A stockholder rebellion nearly toppled the Pendleton Round-Up Board of Directors pick for president.

The Round-Up’s annual stockholder meeting is usually a sedate gathering where the board of directors picks a president and board members update investors on the current state and future of the rodeo — while many sip on Pendleton Whisky.

But Tuesday’s event was a dramatic departure from the standard meeting, as a large minority of stockholders tried to elect former Director Carl Culham over the board’s pick, former Director Dave O’Neill.

According to Round-Up Publicity Director Randy Thomas, there are approximately 444 shareholders, and at times it seemed like almost all of them were represented in the Let’Er Buck Room. A line snaked out the door as staff checked IDs

The tussle started almost immediately when a stockholder moved to close nominations after O’Neill was nominated. After a voice vote proved too close to call, a clear show of hands turned down the motion.

Another stockholder nominated Carl Culham to run against O’Neill and subsequent a motion was approved to vote through a paper ballot rather than the usual voice vote.

Indians Director Rob Collins tried to get supporters and the candidates to make speeches before voters submitted their ballots, but he was able to garner only two testimonials before almost every stockholder voted.

Round-Up volunteer Connie Caplinger said she appreciated Culham’s attention to volunteers while Tim Hawkins, a former Round-Up president, said the voters should put trust in their board.

“If we trust them to run our rodeo, how the hell do we not trust them to choose our president?” he said.

The first attempt at collecting paper ballots was marred when Jim Swearingen, a former Round-Up director, told Collins that he saw someone submit multiple ballots. The election was held a second time with stockholders now required to sign their name at the bottom to verify their ballot.

At the request of the audience, three non-board stockholders joined three board members to count the votes. Although two votes for O’Neill were disqualified because the ballots weren’t signed, he ultimately won the vote 118-106.

After the results were announced, a stockholder asked Collins if the board had learned its lesson from the election after it failed to follow the Round-Up bylaws for the past two years.

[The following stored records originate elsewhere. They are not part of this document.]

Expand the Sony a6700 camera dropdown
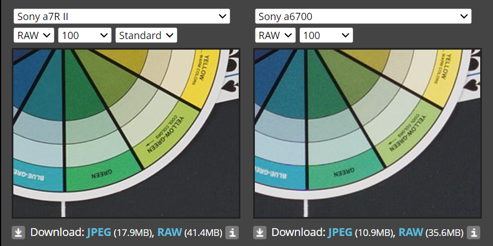The height and width of the screenshot is (246, 493). tap(363, 16)
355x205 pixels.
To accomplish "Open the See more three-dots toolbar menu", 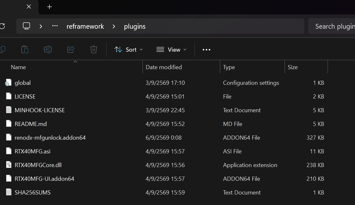I will pos(206,50).
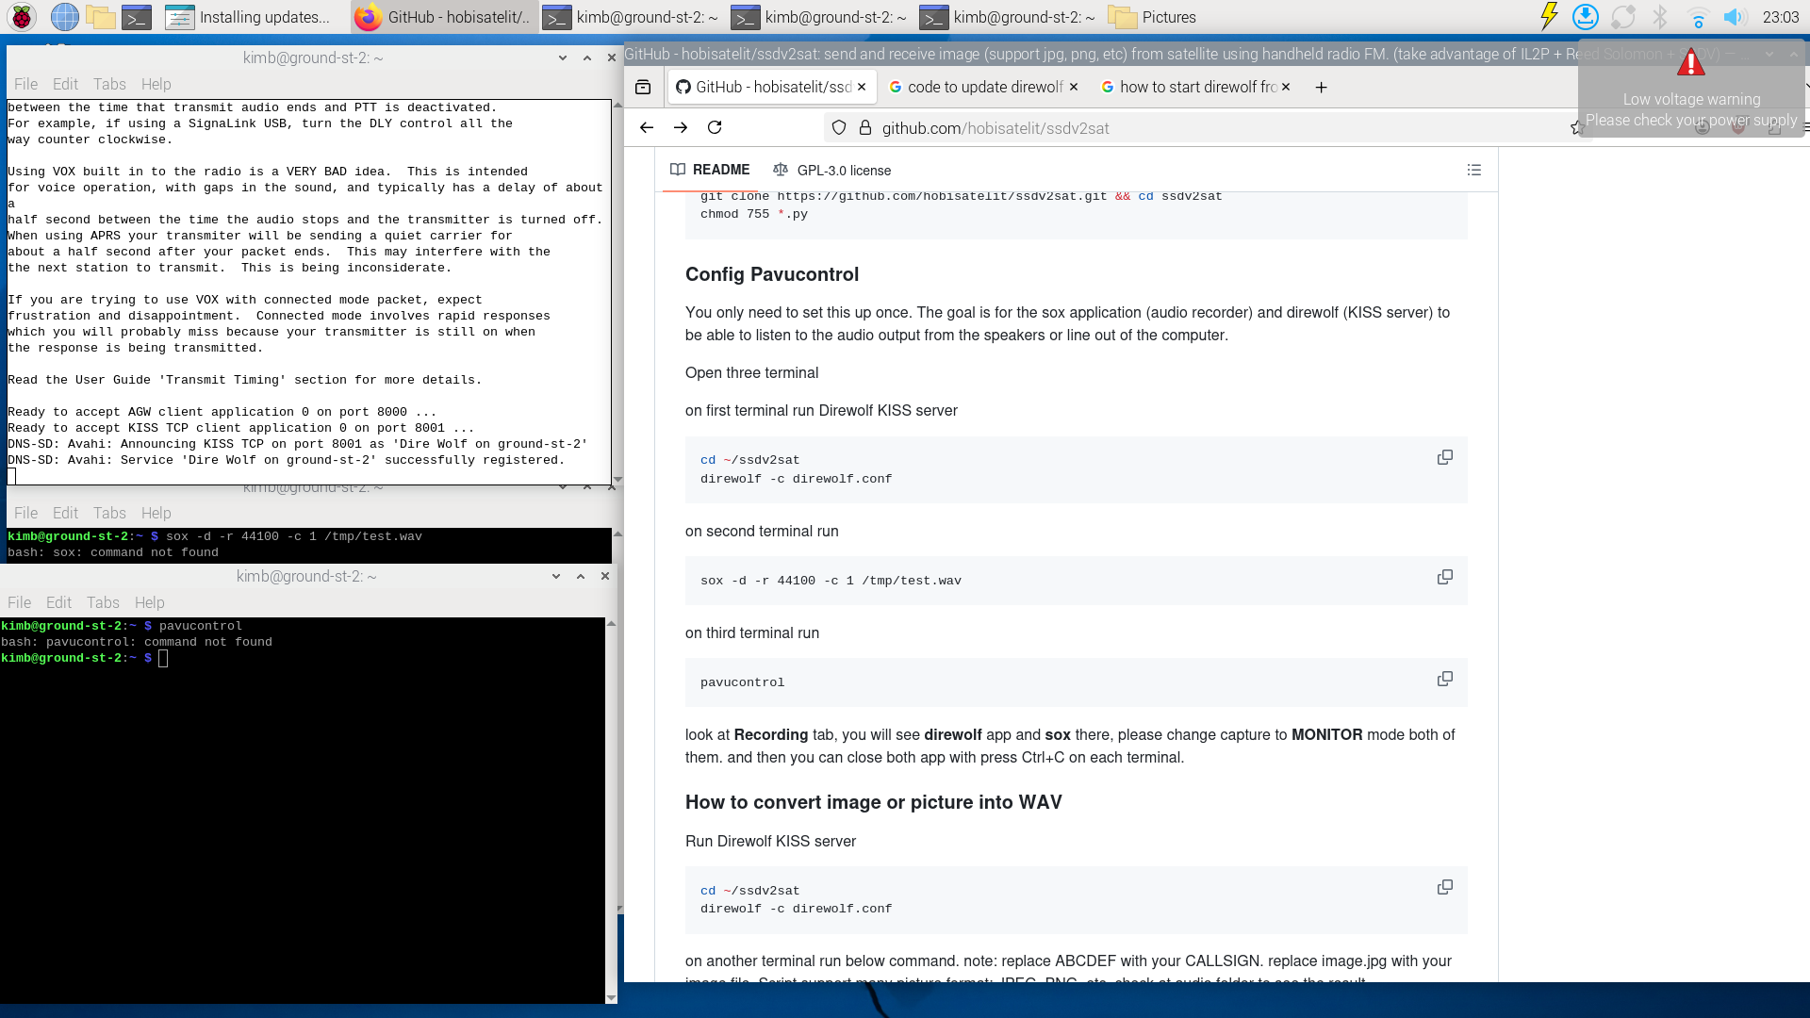Open Firefox's recent browsing view icon
Screen dimensions: 1810x1018
(x=643, y=87)
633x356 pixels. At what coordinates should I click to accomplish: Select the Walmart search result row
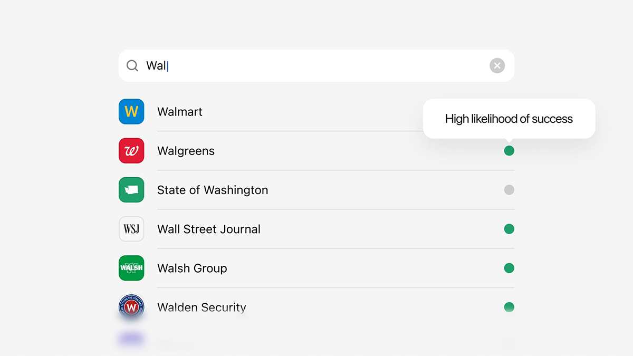coord(264,111)
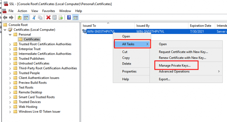Click the red Delete X toolbar icon

(48, 18)
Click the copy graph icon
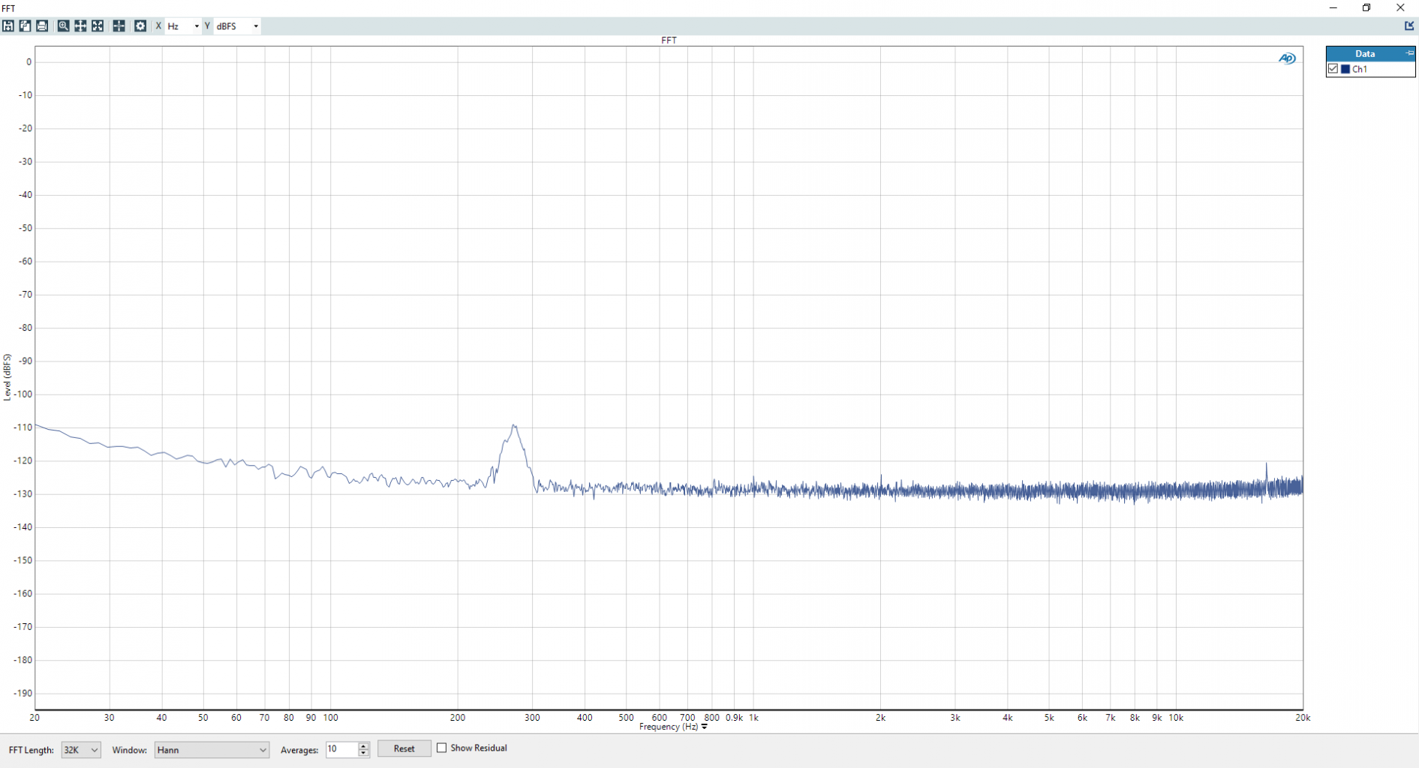1419x768 pixels. (25, 26)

The main source of consternation seemed to revolve around the 2015 and 2016 financial statements, which were supposed to be shared during their respective stockholder meetings but were only barely being released at Tuesday’s meeting. Outgoing President Bill Levy said the 2017 statement would be finished by Dec. 15 and would be shared with stockholders in February.

Levy said the late statements was due to turnover at the bookkeeper position and their current accounting manager, Beverly Thomas, was a capable replacement.

“Our accounting issues are behind us,” he said.

Before the meeting ended, the stockholders made a motion to create a committee that would take another look at the Round-Up bylaws.

The heavily contested election butted up against the directors’ reports, which were largely positive. Most financial figures showed growth in the Round-Up’s various revenue streams, which Levy said wasn’t a sure thing after the Round-Up’s centennial celebration in 2010.

Moments after securing a narrow victory, O’Neill made a joke to break up the tension.

“Well, wasn’t that fun?” he said dryly.

In an interview after the meeting was adjourned, O’Neill said the election showed the passion among the stockholders and said the Round-Up needs to improve transparency between the board and its stockholders, volunteers and other constituencies.

To avoid further bookkeeping issues, O’Neill said he would like to see a succession plans in place for Round-Up employees to ensure consistency.

With the Round-Up continuing expand its campus, he said the Round-Up should look for land purchase opportunities while continuing to protect its brand.